0 votes Thank Flag Link Fri Jan 28, 2011
WOW on a lot of levels. This is why i insist that home buyers only work with agents at exclusive buyer brokerages (agencies that don't take listings and only work with buyers) so you never run into problems regarding conflict of interest. A lot of agents try and spin the whole buyer brokerage thing by saying, oh we have buyer brokers on our team or in our office you can work with ( or, " I am a "buyer broker" "), but the truth is these agencies have internal commission deals if they can keep deals all in house (in turn they get paid more money). If buyers would recognize this from the beginning it would result in less frustration and stress wondering if the agent they hired has there best interest in mind.

So, in short, we (at territory) are sorry to hear about this scenario - and unfortunately hear similar stories frequently - and hope that you have called their head broker to have a discussion about what happened. That agent does have a boss so you should certainly make that call.
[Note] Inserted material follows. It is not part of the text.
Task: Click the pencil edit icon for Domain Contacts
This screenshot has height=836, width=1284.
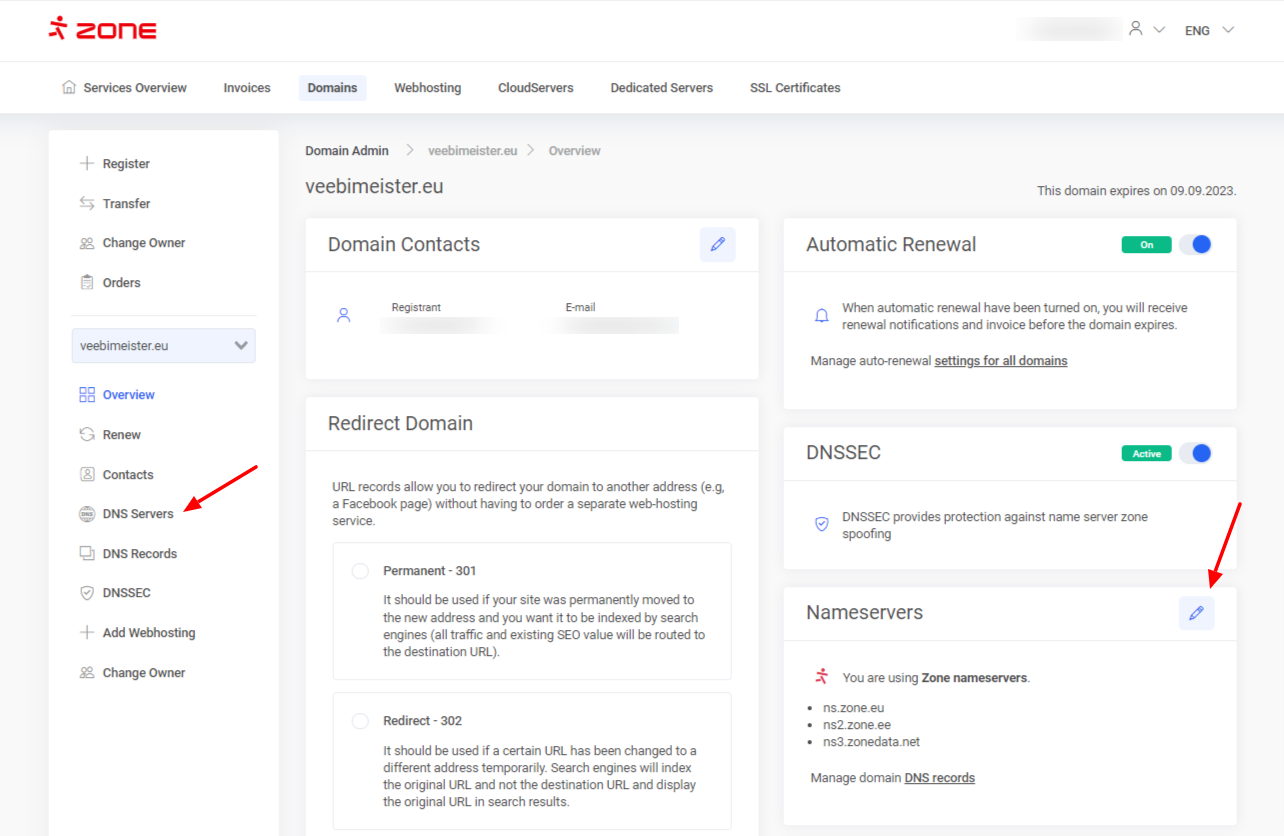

Next up would be telling that head broker - if this is what you desire - that based on this experience you no longer feel comfortable working with her and would like a new agent (or perhaps your attorney) for the remainder of the deal. Inquire about what happens with that commission - would be interesting to hear the brokers response.

I hope this all ends up ok. Lean on your attorney as much as financially possible (i know it can be expensive and you don't want it to blow up bigger than need be).

Good luck!

Web Reference: http://territory.com
0 votes Thank Flag Link Wed Jan 26, 2011
You should call the office manager. They don't want problems. There are dual agency laws in mass. If it is brand new you should be ok and under a warranty of some kind. You can back out of the deal... check with your lawyer.
0 votes Thank Flag Link Wed Jan 26, 2011
Hello, Think you need to cancel any agreement made(signed) with an Agent you are not satisfied with. Most Agents/Managers will normally release you if there is any disagreement with substance. You are then free to select an Agent/Realtor you are comfortable with(possibly an ABR, Accredited Buyers Representative) Good Luck, Allan
0 votes Thank Flag Link Wed Jan 26, 2011
You are the client. As such, you are within your rights to have a home inspection. I am in Pa. Where I would recommend, had I heard this, that you immediately contact an attorney, the local board of Realtors (call the Chamber of commerce to find) and, if this isn't resolved, the Ohio state real estate commission. I have acted as a buyer agent with new construction on numerous occasions- my buyers vhave opted for a home inspection on these new homes more than 50 percent of the time- it's perfectly acceptable AND, guess what, on more than 1 occasion, the inspection revealed defects. Good luck
0 votes Thank Flag Link Wed Jan 26, 2011
It's your right to do a home inspection.

If you feel like your rights have been violated, you can report the situation to your state's department of real estate. They will inspect the situation and take necessary actions.

As far as switching realtors, you can switch your agent (as a buyer). But, whoever listed the property is under contract with it. If there is something strange going on here, do you really want this condo?
0 votes Thank Flag Link Wed Jan 26, 2011
Home Inspections are your right. New construction can have unfinished work that can be a problem for you in the future, even with a builder's warranty. Getting those identified items done prior to closing and moving in are much easier for you as a new homeowner. You have several choices, as others have suggested.

Change realtors now, one with a different realty firm.
Find an experienced real estate attorney to help you.
Contact the governing Real Estate agency in your state and/or the Department of Consumer Affairs for assistance.

Don't let them push you into an uncomfortable situation. You are the consumer and there are laws protecting you.

Good luck.
0 votes Thank Flag Link Wed Jan 26, 2011
I would fire that realtor and find a new one because she is not providing her fudiciar duty to you as the buyer, which she is required to if she is a Realtor.